Yes, the fear of witchcraft is related to glamour and the evil eye, basically the capacity to charm to change someone to your will and make them do what you want. Witches were feared during the middle ages, reformation, and rennaissance because people were so irrational and primitive passions were so conscious, people were afraid of the witch who would manipulate their wills. Nowadays people think themselves more rational, but the primitive passions are still there, and can be tapped into by someone who excercises fascination and glamour (willingly or not).
View attachment 16484
Black Magic, by William Mortensen
The above image is a typical Mortensen photograph designed to evoke a strong response in onlookers. Could be considered witchcraft in and of itself.![]()
But we're getting sidetracked, since my OP was about how to infleunce and challenge others intellectually, not emotionally. The artist's purpose is to cause reactions, as Marilyn Manson once said. Thats the witch, that tries to affect only the emotional. But I see it as less my own purpose to evoke strong emotions than to cause people to think, and appeal to intellect as opposed to emotion. Where does that leave me? A simple heretic? Where I am going is that maybe witchcraft tries to influence people towards unorthodox (read: not accpeted by society) ends using emotion, passion, fear, and desire where heresy attempts to lead people down the same path through logic and reason. So what is tradionally labelled "heresy" and "witchcraft", their purpose is the same, their means of acheiving that purpose is different.

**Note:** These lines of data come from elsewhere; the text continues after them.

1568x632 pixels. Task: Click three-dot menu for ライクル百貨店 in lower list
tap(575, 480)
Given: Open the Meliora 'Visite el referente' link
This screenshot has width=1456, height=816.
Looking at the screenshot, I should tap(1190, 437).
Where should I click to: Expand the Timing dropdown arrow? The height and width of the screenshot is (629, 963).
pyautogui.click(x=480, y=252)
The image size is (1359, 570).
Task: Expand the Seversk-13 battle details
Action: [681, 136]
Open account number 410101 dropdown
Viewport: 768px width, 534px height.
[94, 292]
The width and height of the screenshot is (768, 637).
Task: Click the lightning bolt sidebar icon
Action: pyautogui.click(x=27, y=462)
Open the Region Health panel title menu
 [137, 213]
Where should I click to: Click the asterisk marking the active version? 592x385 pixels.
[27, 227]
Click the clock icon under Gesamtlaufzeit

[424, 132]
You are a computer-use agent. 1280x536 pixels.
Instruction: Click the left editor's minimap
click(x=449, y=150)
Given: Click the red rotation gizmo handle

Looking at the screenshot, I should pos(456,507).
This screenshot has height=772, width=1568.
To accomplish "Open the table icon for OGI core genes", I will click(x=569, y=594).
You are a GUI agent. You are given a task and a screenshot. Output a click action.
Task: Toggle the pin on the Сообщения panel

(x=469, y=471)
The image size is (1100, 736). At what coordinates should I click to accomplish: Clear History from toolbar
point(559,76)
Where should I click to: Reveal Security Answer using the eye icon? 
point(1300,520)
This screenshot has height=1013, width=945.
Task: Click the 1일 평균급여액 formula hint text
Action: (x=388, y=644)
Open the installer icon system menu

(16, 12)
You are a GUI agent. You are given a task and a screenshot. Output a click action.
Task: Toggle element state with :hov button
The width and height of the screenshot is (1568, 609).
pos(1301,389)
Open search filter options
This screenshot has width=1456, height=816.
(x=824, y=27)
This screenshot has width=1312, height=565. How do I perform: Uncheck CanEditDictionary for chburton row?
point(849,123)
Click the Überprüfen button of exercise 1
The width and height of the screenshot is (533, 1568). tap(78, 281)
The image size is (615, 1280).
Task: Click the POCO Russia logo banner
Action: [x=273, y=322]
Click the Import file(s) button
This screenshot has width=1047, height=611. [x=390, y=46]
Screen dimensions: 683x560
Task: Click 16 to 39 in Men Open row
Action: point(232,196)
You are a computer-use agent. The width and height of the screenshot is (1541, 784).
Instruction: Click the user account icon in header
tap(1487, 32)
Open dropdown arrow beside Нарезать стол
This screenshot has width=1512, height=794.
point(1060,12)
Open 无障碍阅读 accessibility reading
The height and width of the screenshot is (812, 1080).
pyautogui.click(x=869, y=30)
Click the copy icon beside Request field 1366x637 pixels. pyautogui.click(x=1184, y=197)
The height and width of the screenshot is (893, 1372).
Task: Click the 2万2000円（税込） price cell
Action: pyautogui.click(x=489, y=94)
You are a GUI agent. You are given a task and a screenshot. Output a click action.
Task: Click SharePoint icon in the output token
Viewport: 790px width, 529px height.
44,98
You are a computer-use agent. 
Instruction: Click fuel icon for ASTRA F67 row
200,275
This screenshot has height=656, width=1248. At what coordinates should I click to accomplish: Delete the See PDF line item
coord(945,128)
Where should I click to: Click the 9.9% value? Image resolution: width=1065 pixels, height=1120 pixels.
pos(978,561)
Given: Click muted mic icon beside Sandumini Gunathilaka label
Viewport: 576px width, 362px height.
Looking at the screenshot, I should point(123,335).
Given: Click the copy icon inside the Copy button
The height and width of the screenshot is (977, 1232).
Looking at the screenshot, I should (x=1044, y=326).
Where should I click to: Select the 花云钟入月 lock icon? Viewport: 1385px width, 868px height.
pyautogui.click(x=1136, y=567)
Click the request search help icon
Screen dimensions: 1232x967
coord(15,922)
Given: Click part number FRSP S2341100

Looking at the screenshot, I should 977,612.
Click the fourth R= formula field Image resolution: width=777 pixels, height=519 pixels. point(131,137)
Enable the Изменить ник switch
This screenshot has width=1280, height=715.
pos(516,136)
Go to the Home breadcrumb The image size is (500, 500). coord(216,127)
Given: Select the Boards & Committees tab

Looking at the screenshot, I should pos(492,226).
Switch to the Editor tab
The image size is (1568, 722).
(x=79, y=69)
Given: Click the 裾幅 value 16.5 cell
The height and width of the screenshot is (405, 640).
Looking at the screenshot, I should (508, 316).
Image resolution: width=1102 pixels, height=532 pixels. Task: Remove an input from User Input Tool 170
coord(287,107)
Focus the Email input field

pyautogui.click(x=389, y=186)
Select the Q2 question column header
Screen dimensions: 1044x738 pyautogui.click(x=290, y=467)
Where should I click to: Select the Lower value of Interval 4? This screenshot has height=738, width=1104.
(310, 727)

European tribes, as well as Arabic tribes in the further back Old Testament world, had different religious beliefs than Jews or Christians, then later, Muslims. I doubt many of these people were intentionally trolling the RCC or anyone else, they simply had different spiritual beliefs and rituals, and in the Medieval world especially these cultures lingered strongly even among the churched. In the late 20th century, I grew up with superstition interweaved with Christianity, carried from who knows how far back in European or Native American cultures, beliefs about luck, spirits or "evil." Catholicism always appealed to me because of their Medieval attempt to blend some of those cultural aspects into the church, but of course I know they had strict limits with what they accepted or rejected, and if one took a step too far towards, say,being a Druid, they risked being accused of witchcraft.